Alexander Viro wrote:
>
> Erm... Not that ignoring the return values was a bright idea, but the
> lack of reliable ordered datagram protocol in IP family is not a good
> thing. It can be implemented over TCP, but it's a big overkill. IL is a
> nice thing to have...
Pet peeve? There are about five "reliable UDPs" floating
around. Take a look at
http://www.faqs.org/rfcs/rfc2960.html
SCTP is mainly designed as a way of transporting telephony signalling
information across IP. But it is now a quite general purpose protocol.
Culturally, this is "Telephony industry comes to IP. Telephony
industry is appalled. IP industry gets a clue".
SCTP provides the reliable delivery of messages to which you refer.
It's slightly more efficient than TCP for a given set of network
characteristics - there's no statement about implementation
efficiency here. No head-of-line blocking issues.

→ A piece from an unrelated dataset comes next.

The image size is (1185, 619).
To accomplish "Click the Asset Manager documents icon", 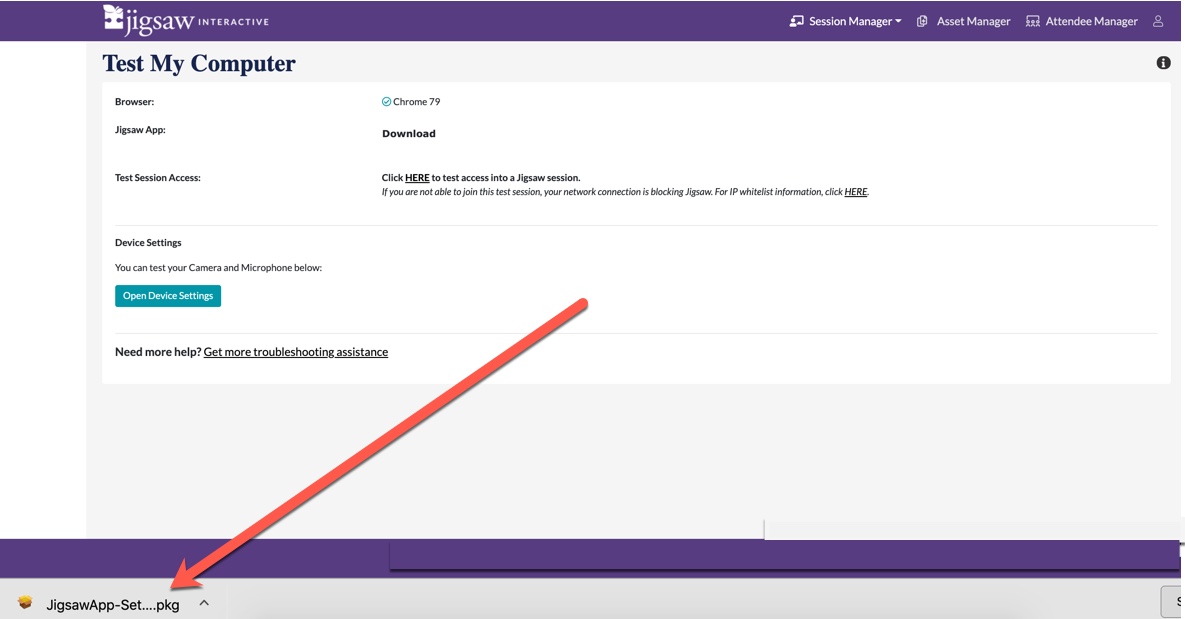I will [x=922, y=21].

One very interesting part of SCTP is that transport endpoints are
explicitly set up between *hosts*, not between IP addresses. The
protocol is designed around multihomed hosts.
I don't know if anyone has looked into mapping SCTP capabilities onto
the BSD socket API. It may be hard.
The reference implementation is for userland Linux. It's at
ftp://standards.nortelnetworks.com/sigtran/
A good kernel-mode implementation of SCTP for Linux would be
a very big project. But also a very big contribution.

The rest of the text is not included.